The insurance industry consistently publicizes how much fraud there is in disability claims made. This is done for several reasons. This consistent propaganda campaign serves to dissuade workers from applying for benefits due to an artificially created social stigma. The insurers want workers to feel guilty when they apply for disability benefits and to feel lesser of themselves. Further, it serves to create peer pressure in which healthy workers will scorn ill workers for filing for disability. It is common for healthy workers to say that ill workers are “scamming the system” or are “not willing to do what is necessary,” and the like. This phenomenon is reinforced by the videosurveillance footage shown on some television programming catching workers “caught in the act” of committing a fraud.
The National Insurance Fraud Forum, a large body of parties affiliated with the insurance industry, held a meeting in October, 2000 in which the concerns of the insurance industry were voiced. This group believes that efforts to combat fraud are fragmented and inconsistent. To this end, they have invested in well-funded and well-researched public awareness campaigns by which to deploy different strategies, tactics and messages in order to have a national impact on fraud reduction. A primary goal is to dissuade consumers and borderline criminals that fraud doesn’t pay. This is done by instilling the concepts that insurance fraud is a crime, getting caught has heavy consequences, and that there is a strong likelihood of getting caught. This campaign is necessary due to this group’s tightly held belief that large numbers of normally honest consumers still tolerate fraud and will commit fraud themselves. This is encompassed by the statements that:
This group admits that despite the efforts of its “army of dedicated fraud fighters” still can be defeated by new crime techniques. The group was perplexed by its own performance indicators which were believed to be “misleading” since they were uncertain as to whether an apparent increase in fraud was the product of a higher incidence of this activity or because of better detection. Further, they questioned more efficient claims processing techniques as allowing for greater fraud possibilities.
Given this information, you can understand why insurers invest millions into convincing the public that fraud is a moral wrong which requires harsh penalties and great vigilence.
Recently, a new alert has been sounded concerning persons receiving disability benefits who have retired outside of the United States, especially those residing in central or South America. It is alleged that these persons have moved there due to a lack of resources that insurers have in these countries by which to investigate their fraudulent claims. No statistics are offered to back up this claim. It is just another tactic by which to dissuade people from making claims and recruiting insurers to hire agencies to perform even more investigation of claimants.
What is truly surprising is the very little fraud that takes place in the disability area and the reasons why it could never occur in substantial numbers.
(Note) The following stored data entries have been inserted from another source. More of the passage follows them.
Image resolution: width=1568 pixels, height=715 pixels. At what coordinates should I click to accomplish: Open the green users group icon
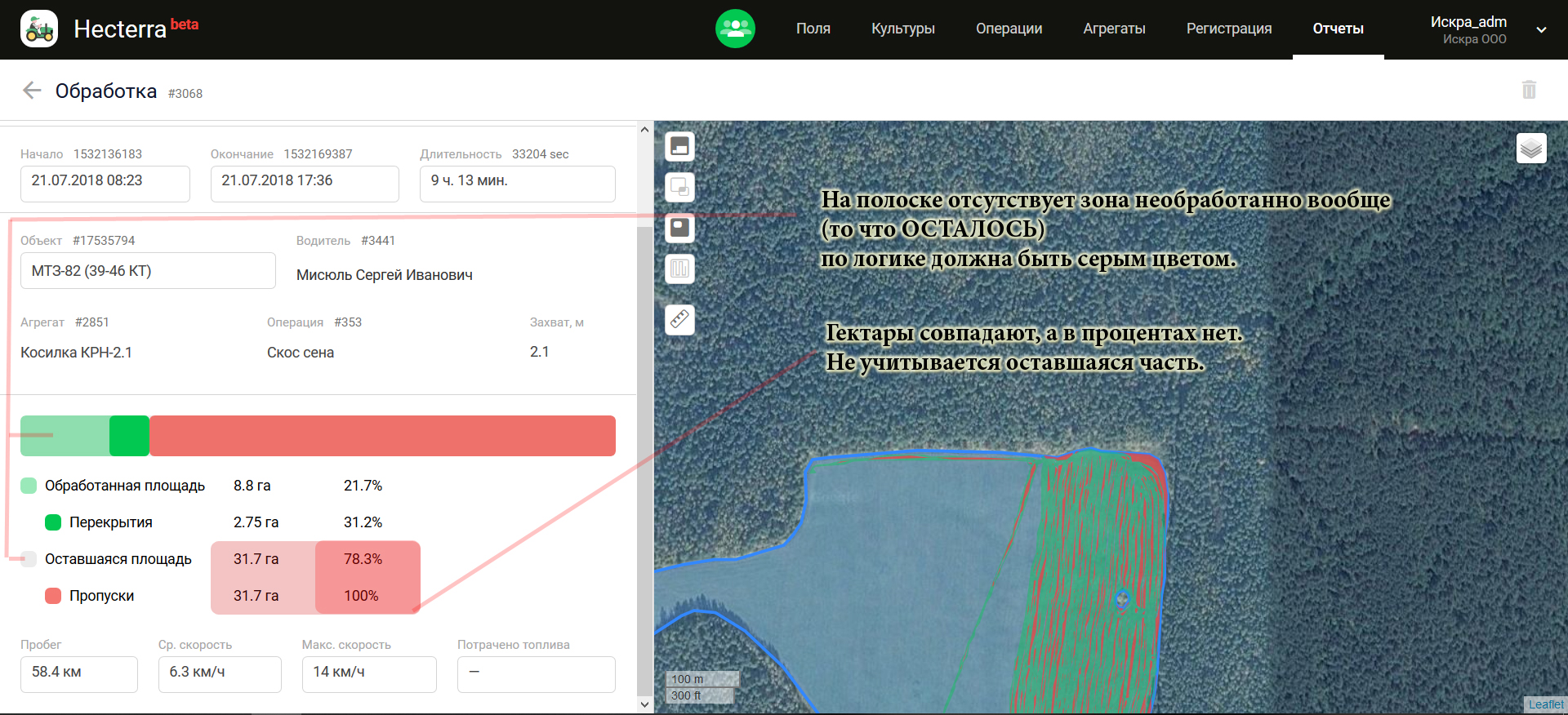coord(735,29)
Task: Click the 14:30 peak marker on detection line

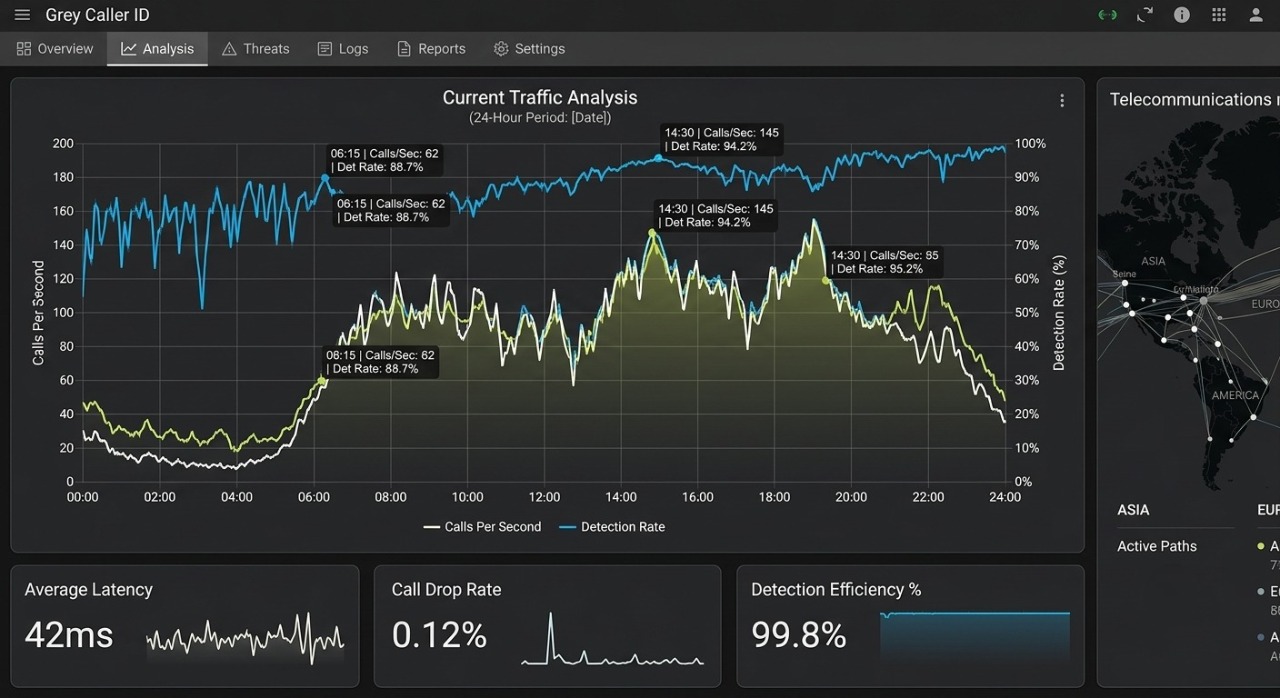Action: click(x=658, y=158)
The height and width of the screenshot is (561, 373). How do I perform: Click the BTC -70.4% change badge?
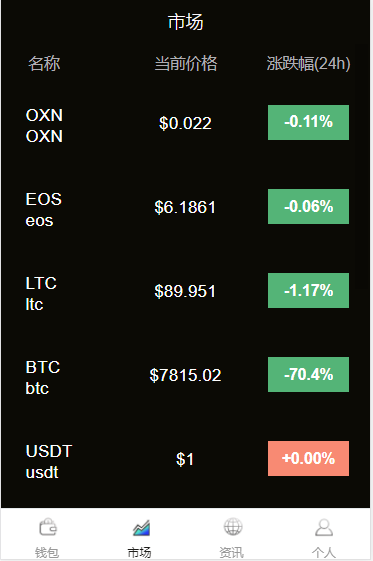[308, 375]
First, it is very difficult to defraud an disability insurer. Any time you file for disability, you have to produce voluminous information and allow insurers complete access to your personal health care and work information during the claim review process. It is very common for insurers to employ background checks, land record and court searches as well as videosurveillance to check on persons applying for disability benefits. This investigation process tends to defeat most fraud attempts.
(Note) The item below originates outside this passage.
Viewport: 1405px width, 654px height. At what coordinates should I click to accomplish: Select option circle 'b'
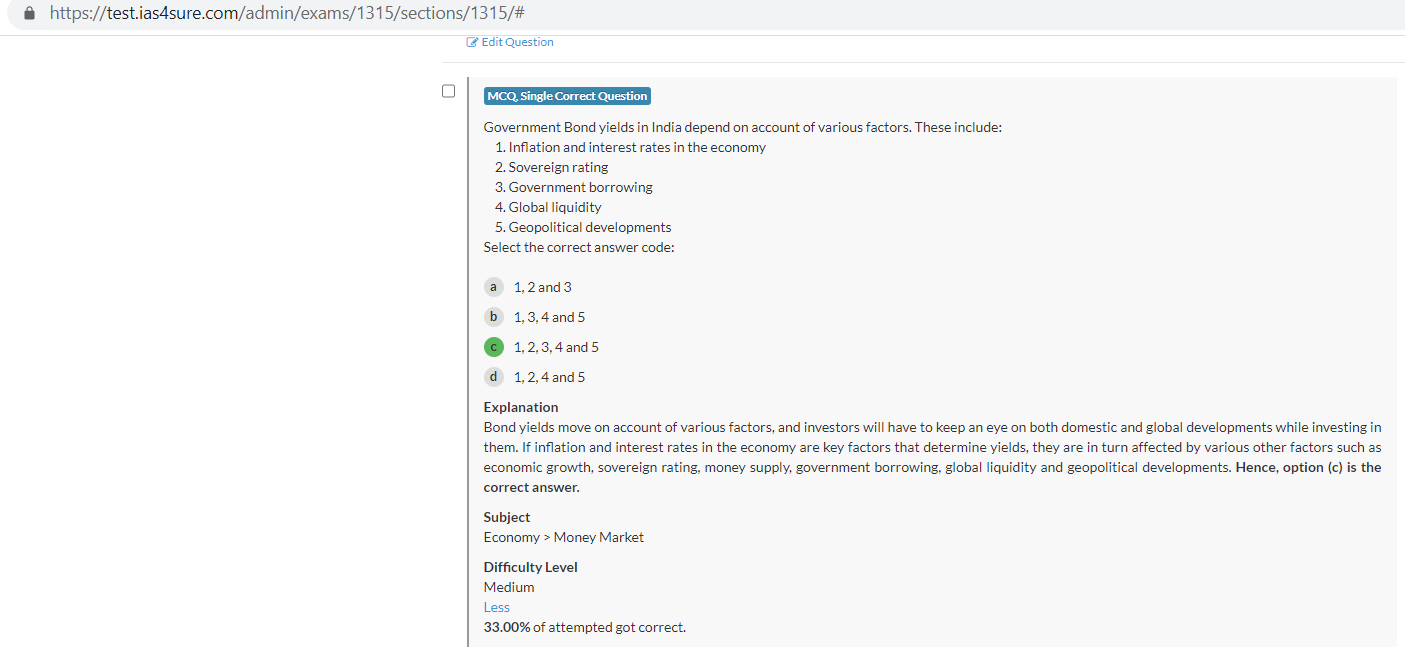(x=493, y=317)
The reality is that there is little disability claim fraud at all. The Coalition Against Insurance Fraud reviewed all fraud cases in 2010. This Coalition found 24 cases of fraud in disability cases reported. Whereas, there were far more fraud cases involving Medicare (391), medical claims (146), drug diversion (124), insider insurer (106), insider agent (95), auto giveup (93), padding auto claims (69), stage auto accidents (65), homeowner arson (119), business owner arson (46), and life insurance claims (35).
This point is reinforced by the Florida Department of Financial Services, Division of Insurance Fraud Statistics for 2008 - 9 which cited that 12,084 referrals were made on fraud cases resulting in 532 convictions with only 60 referrals for disability cases and 2 convictions (both for fictitious claims). The gross majority of cases involved personal injury, worker’s compensation, vehicle, homeowner, mortgage fraud, and healthcare cases.
Fraud in the Social Security system primarily involves false or counterfeit social security numbers, converting benefits payments made to another, false endorsement of treasury checks, concealing evidence of a continued right to payment, and making false statements or representations in a claim application.